I remember reading an interview with him at the release of 'You Get What You Give' and he seemed a right-on fellow, full of righteous leftist fury at capitalism, commercialism, his peers and his paymasters. He was going to shake the fucking world up with power-pop! Bosh! And 'You Get What You Give' itself picked up some attention for the section where he berated Beck and Hanson, Courtney Love and Marilyn Manson for being fakes. He's setting himself high on a pedestal here, I thought.

Then he was on Top of the Pops, and it was the most desultory, weak, performance you can imagine, which was very disappointing, and the album 'Maybe You've Been Brainwashed Too' flopped somewhat (it actually sold a million copies, so not actually a massive flop).

I bought it - it's actually pretty good, full of extremely wordy, angry oomphy songs with big choruses, kind of exactly what he promised. I haven't listened to it all for several years, but just thinking about it I can recall all the tunes really well, which is a good sign. Maybe nothing else quite as great as 'You Get What You Give' but a few not far behind. The next single was due to be 'Someday We'll Know', a nice little powerballad which definitely could have had a bit of success with a following wind.

But by the time it came out, The New Radicals were already on the way out. He simply said he couldn't be arsed, he hated the whole business, this was not the life he wanted. Fair enough, kind of principled, I thought.

But then, not long after, Gregg Alexander's name started cropping up again in slightly less hip circles - he'd become a writer for hire, and did pretty damn well at it too. 'Life is a Rollercoaster', 'Lovin Each Day' by Ronan Keating amongst others of his, 'Murder on the Dancefloor' by Sophie Ellis Bextor, 'Inner Smile' by Texas, 'Game of Love' by Santana. Once you know they're all by him, you can hear his sound in all of them. I mean, fair enough, but it's hardly the revolution is it? Is it fair to say a cop-out? [It's a good example of how precise our taste is - I'm sure i'd have liked two or three of those songs if they'd been on the New Radicals album, but in the mouths of Keating (is what he does singing) or Charlene Spiteri (who is a good singer but i always found (probably unfairly) annoying, like she was born to be interviewed by Chris Evans or appear on Jools Holland's Hootenanny) I had no time for the songs.]

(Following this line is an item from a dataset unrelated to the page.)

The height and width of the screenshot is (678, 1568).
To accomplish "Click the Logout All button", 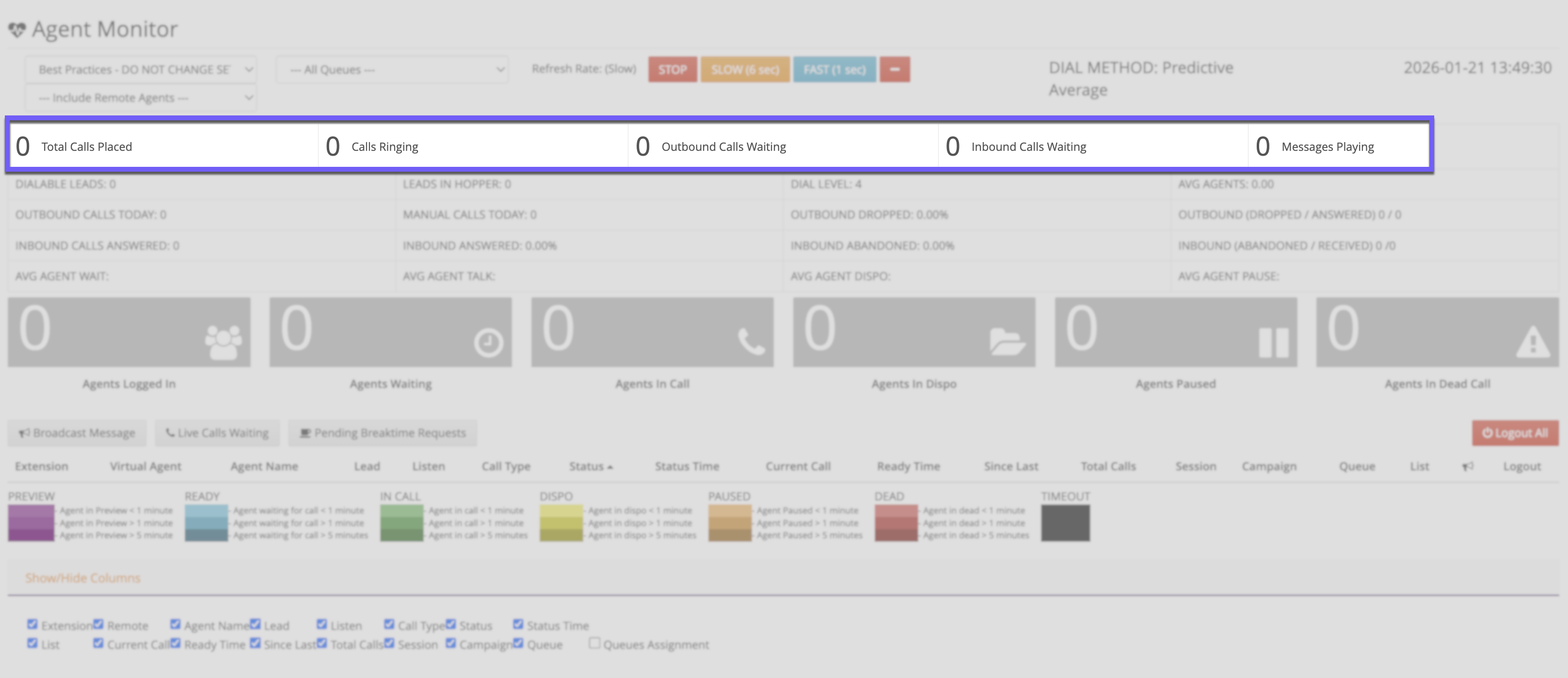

But I suppose, if your gift is writing punchy pop songs, whatever your political feelings, once you realise you're not going to change the world and you don't have the charisma and ego to be a rock star, it's a perfectly reasonable course to take to step into the background and make the most of what you've got. Gosh, I said some fairly caustic anti-establishment things when I was younger and had big ideas about what one should and shouldnt do, and I've ended up basically providing corporate entertainment to bankers and lawyers, so I'm no one to talk.

So basically, The New Radicals (a pretty terrible name) are known for just this one song, even though the man behind it had an awful lot more good tunes in him.

But it really is a great song, which stands outside genre and taste. As with, say, Going Underground, its lyrical anti-establishment message isn't rocket science but neither is it clunky or misplaced, it's a warm-hearted graceful song which makes people feel better about themselves, and as for the coda where he rants about bankers and health insurance before calling out the likes of Marilyn Manson, it may be a bit daft, but it sounds pretty good [he claims he put it in as an experiment to see if people would pick up on the juvenile insults or the anti-establishment political bit].

It's a song which ticks the right boxes, pushes the righ buttons, and warms the right cockles on a snowy January day, so it's perfect for today. Go on, give it a listen.

1 comment:

  1. It is to my detriment that I prefer to read the blog at work, meaning I am honour-bound not to click the links to enjoy the tunes.

    I am forver up and down on thei song. I essentially like it a lot, but back when it had lots of airplay and videoplay, it was often on the wrong side of irritating.

    Great trivia there about his songwriting links - now you say it, I can hear a connection between the songs, and I now feel a lot less odd for always having liked 'Life is a rollercoaster'. Tak vor dat.